The records ::

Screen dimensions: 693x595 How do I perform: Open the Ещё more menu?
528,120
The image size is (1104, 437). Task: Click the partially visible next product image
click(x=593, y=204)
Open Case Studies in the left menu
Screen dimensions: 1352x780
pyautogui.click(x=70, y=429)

---

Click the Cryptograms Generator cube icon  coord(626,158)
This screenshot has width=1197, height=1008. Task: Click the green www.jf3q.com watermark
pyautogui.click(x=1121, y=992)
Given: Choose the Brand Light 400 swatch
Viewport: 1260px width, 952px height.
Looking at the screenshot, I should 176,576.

Objective :: Arrange the lines as a Markdown table with the columns "Position" and "Line", beginning at the line that contains "This screenshot has" and ending at the line that contains "Looking at the screenshot, I should 176,576.", inclusive. Omit any blank lines.

Full response ::
| Position | Line |
|---|---|
| 1 | This screenshot has width=1197, height=1008. Task: Click the green www.jf3q.com watermark |
| 2 | pyautogui.click(x=1121, y=992) |
| 3 | Given: Choose the Brand Light 400 swatch |
| 4 | Viewport: 1260px width, 952px height. |
| 5 | Looking at the screenshot, I should 176,576. |